Mail-voting extension sought

November 05, 2006|By Stephanie Desmon | Stephanie Desmon,sun reporter

Facing the possibility that thousands of potential voters might not have time to get their absentee ballots postmarked by tomorrow's deadline - meaning they wouldn't be counted for Tuesday's election - an ad hoc coalition of attorneys groups and civil rights organizations is asking the state to extend the cutoff by a day.

The move comes as Gov. Robert L. Ehrlich Jr. and others have urged voters to eschew polling places and vote by mail, overwhelming elections boards with requests for a record number of absentee ballots. With the deadline to have the ballots postmarked looming, some voters still have not received their ballots.

"This is such a common-sense, easy thing to do in the face of a real problem," David Rocah, a staff attorney for the American Civil Liberties Union of Maryland, said yesterday. "It's somewhat inconceivable to me that the board isn't willing to act." Rocah said the group will consider going to court tomorrow if the state board denies the request.

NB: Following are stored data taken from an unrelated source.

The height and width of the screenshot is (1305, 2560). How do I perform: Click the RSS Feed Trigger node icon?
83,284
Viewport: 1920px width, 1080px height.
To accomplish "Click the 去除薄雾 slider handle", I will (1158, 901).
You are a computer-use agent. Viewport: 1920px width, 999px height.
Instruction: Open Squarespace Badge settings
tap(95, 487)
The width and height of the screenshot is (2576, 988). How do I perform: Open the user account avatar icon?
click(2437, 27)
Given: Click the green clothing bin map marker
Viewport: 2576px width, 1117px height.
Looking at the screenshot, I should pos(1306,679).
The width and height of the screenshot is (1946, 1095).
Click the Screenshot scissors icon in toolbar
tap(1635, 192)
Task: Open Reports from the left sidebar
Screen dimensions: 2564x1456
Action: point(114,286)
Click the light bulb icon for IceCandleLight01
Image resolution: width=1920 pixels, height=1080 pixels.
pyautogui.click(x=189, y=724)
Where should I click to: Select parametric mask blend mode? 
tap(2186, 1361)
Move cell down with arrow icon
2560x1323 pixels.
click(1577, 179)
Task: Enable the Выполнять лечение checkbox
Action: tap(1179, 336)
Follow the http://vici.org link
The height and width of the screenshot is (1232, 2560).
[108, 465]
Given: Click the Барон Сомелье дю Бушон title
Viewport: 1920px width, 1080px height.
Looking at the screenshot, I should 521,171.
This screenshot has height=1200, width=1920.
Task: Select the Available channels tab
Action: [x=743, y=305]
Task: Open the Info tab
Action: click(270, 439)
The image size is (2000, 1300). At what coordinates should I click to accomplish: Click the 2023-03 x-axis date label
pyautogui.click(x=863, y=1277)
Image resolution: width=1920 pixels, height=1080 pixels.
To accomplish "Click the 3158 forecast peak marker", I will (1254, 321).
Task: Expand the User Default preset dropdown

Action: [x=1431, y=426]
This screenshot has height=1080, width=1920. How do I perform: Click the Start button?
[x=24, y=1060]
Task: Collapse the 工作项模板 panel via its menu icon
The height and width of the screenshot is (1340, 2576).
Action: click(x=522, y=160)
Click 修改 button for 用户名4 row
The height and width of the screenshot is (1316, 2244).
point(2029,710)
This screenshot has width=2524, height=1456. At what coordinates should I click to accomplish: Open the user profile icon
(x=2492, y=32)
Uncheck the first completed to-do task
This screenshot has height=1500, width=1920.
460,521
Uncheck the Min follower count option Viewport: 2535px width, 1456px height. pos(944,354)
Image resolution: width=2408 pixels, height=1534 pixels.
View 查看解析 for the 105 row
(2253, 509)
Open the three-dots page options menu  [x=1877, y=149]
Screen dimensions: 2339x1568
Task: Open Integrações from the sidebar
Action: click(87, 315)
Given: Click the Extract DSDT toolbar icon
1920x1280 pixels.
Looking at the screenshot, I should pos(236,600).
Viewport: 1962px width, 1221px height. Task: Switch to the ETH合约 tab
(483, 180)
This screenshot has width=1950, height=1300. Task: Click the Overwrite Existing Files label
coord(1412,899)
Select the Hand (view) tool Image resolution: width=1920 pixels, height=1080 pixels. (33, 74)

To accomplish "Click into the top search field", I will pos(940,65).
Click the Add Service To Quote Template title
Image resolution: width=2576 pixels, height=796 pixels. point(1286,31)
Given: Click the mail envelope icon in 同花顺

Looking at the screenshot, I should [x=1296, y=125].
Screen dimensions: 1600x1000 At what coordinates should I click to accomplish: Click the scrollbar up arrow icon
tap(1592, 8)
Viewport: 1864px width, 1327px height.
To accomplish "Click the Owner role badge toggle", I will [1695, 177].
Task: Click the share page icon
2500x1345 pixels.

The state Board of Elections was asked Friday to extend the deadline for postmarks by 24 hours until the end of Election Day. The board has not formally acted, Deputy Elections Administrator Ross Goldstein said yesterday, though two board members told him they are not inclined to make the change.

Paul G. Pinsky, the Prince George's County senator who heads the legislative committee that would have to approve any emergency regulation request made by the board, said he would be willing to expedite any needed change, especially because he doesn't think it would be disruptive and instead might ensure more votes would be counted.

As of Friday, election officials had received requests for more than 188,000 absentee ballots.

If a voter is in town, he or she can deliver a filled-out ballot to the local board of election any time Tuesday. If the ballot has not been received, voters can go to their polling places Tuesday and request a provisional ballot. Rocah said provisional ballots are a poor substitute because there was a shortage of such ballots in September's primary and sometimes voters are turned away. Also, he said, people who are out of town don't have that option.

The Maryland Election Protection Coalition is made up of the ACLU, the Lawyers' Committee for Civil Rights Under the Law, the NAACP, People for the American Way Foundation, the Association of Community Organizations for Reform Now and the National Bar Association.